• [SUPPLIED DATA]:
BEGIN

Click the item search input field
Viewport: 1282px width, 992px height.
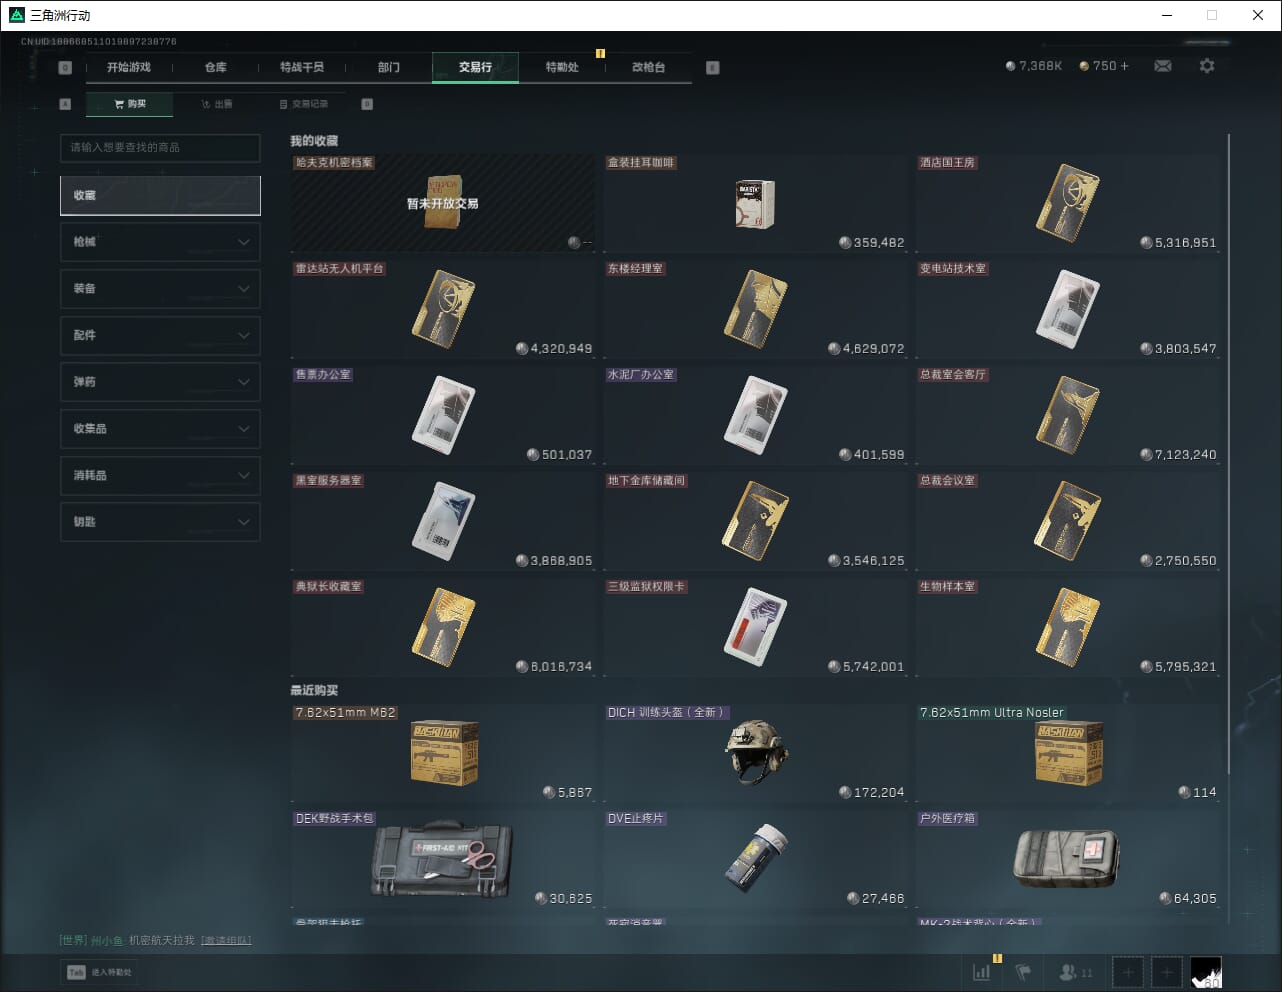click(160, 148)
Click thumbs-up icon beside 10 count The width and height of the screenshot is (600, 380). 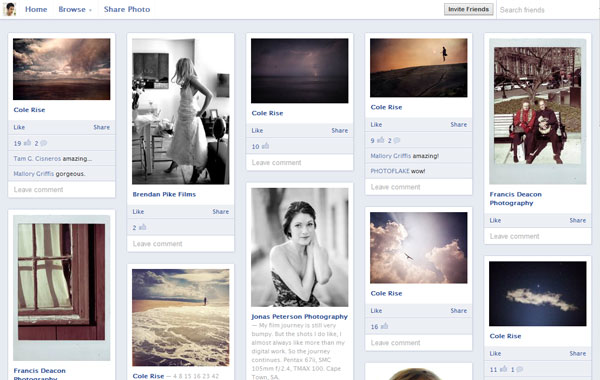265,146
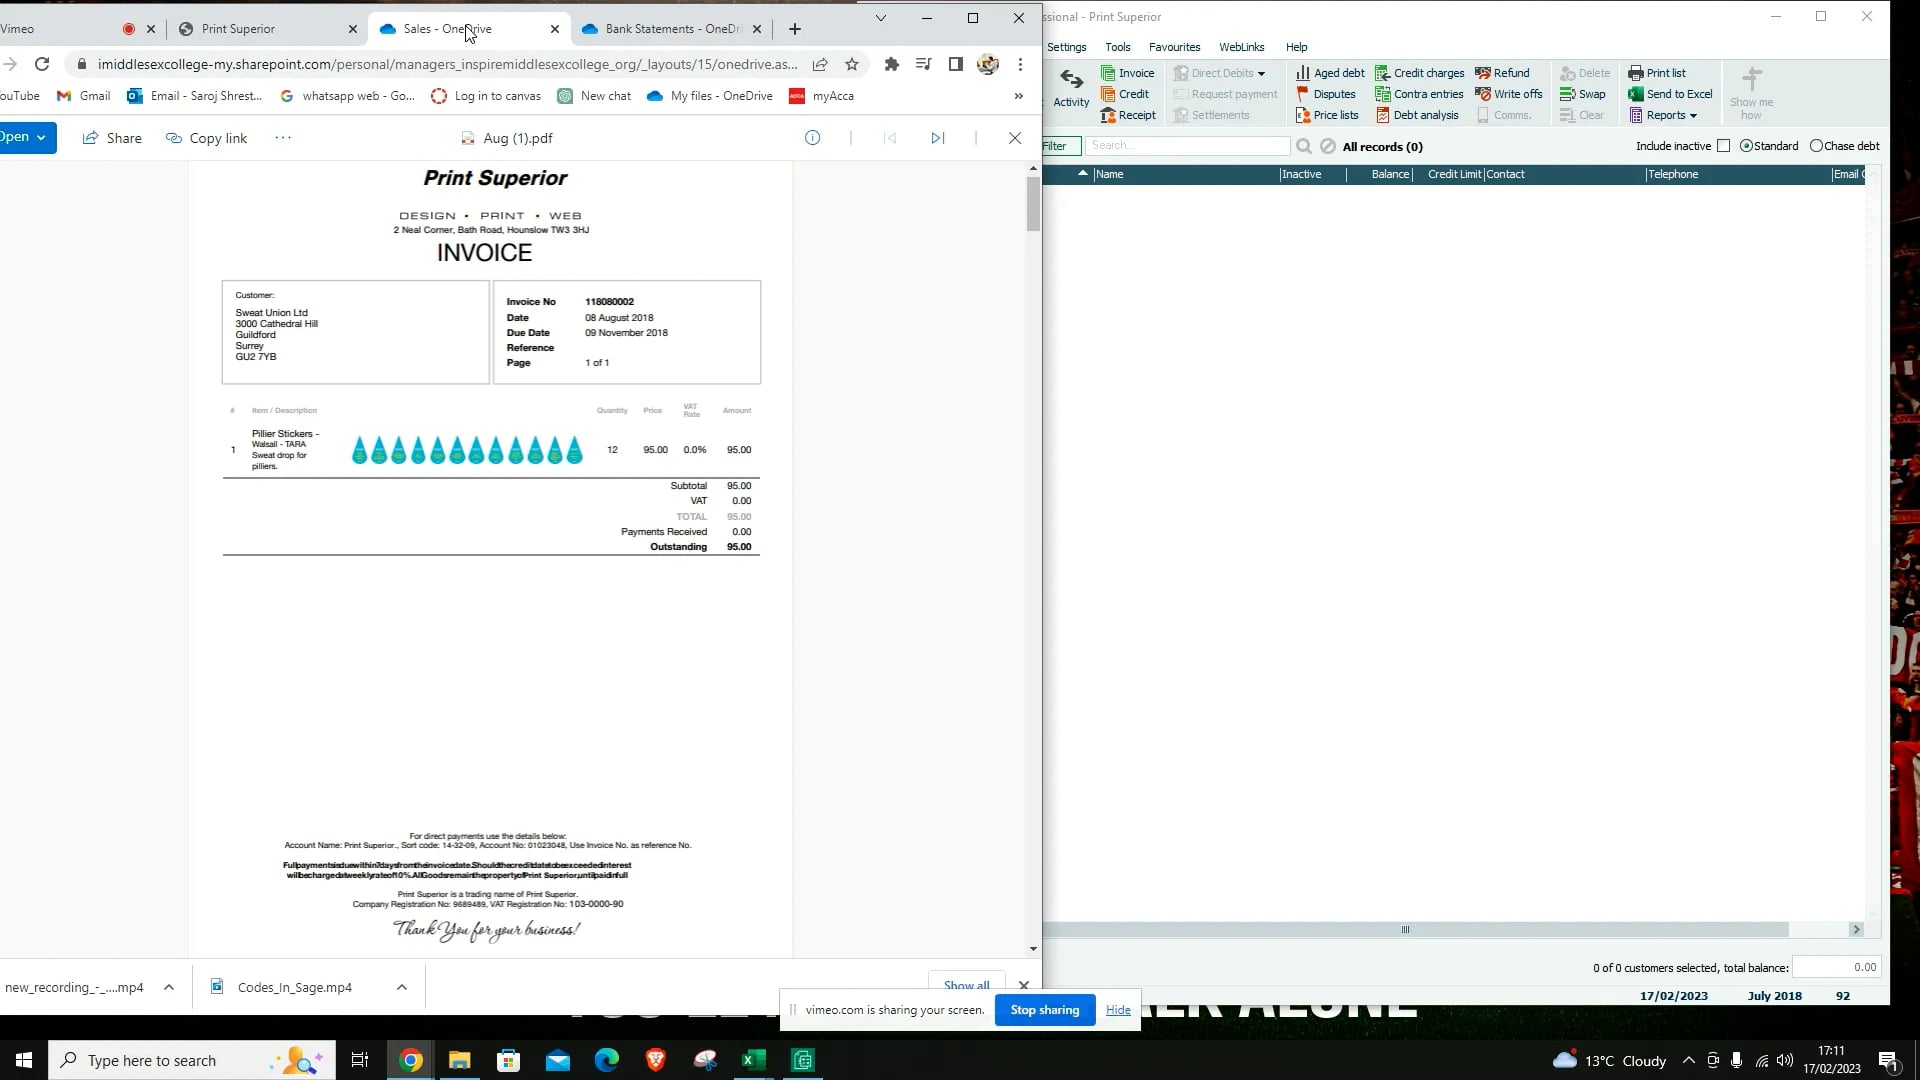Click the customer Search field
Viewport: 1920px width, 1080px height.
click(1187, 146)
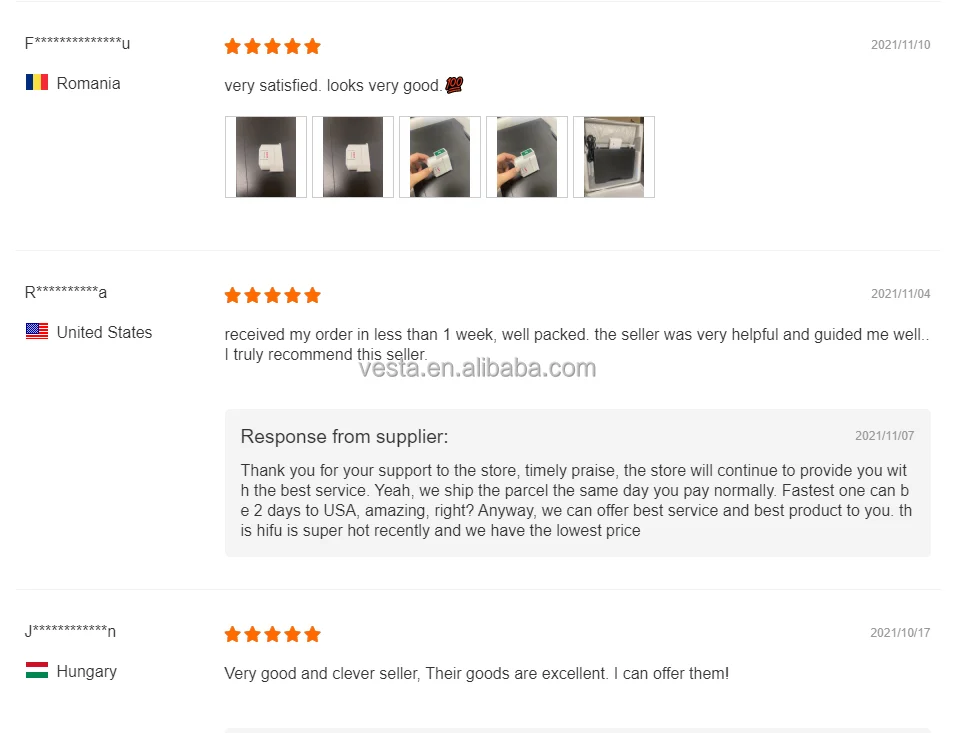Viewport: 954px width, 733px height.
Task: Click the 2021/11/10 review date
Action: [x=900, y=45]
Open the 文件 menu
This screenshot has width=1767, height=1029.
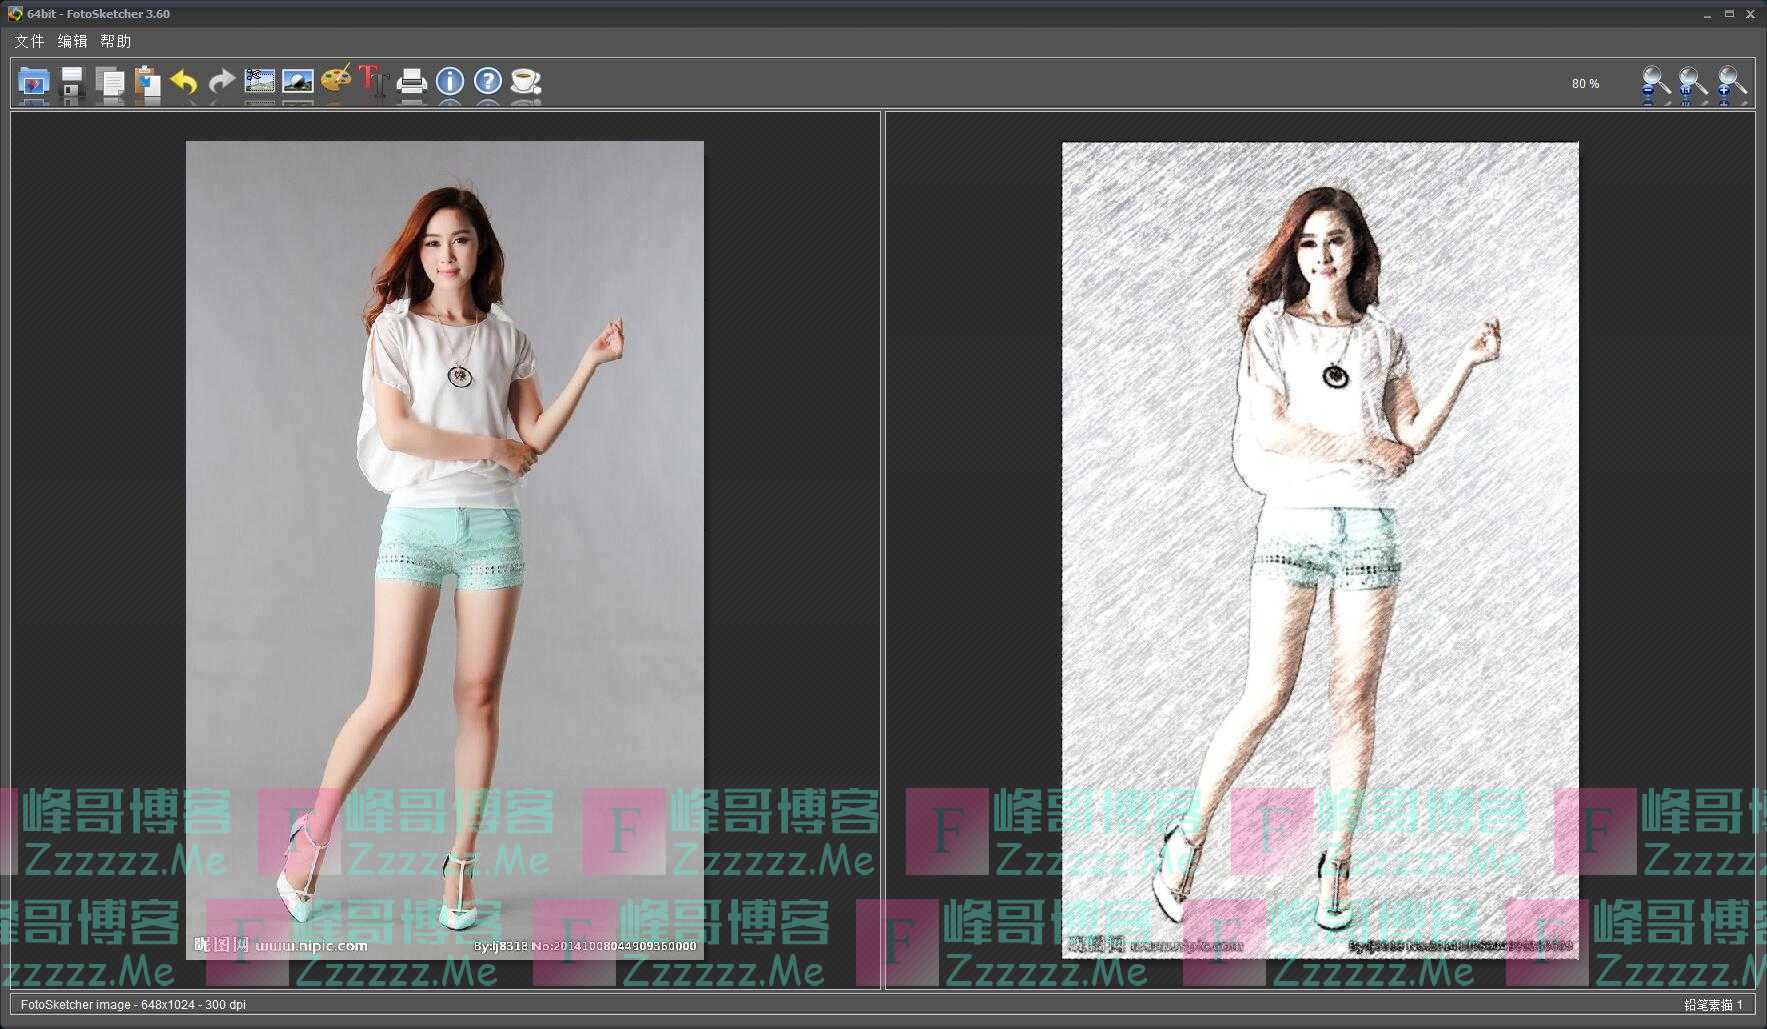29,41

END

• [WORK INSTRUCTIONS]: Copy the items word for word, starting at the line containing "Open the 文件 menu" and continuing through the last line of the items. Omit the pictures from your copy.

• [WORKED SOLUTION]:
Open the 文件 menu
This screenshot has width=1767, height=1029.
29,41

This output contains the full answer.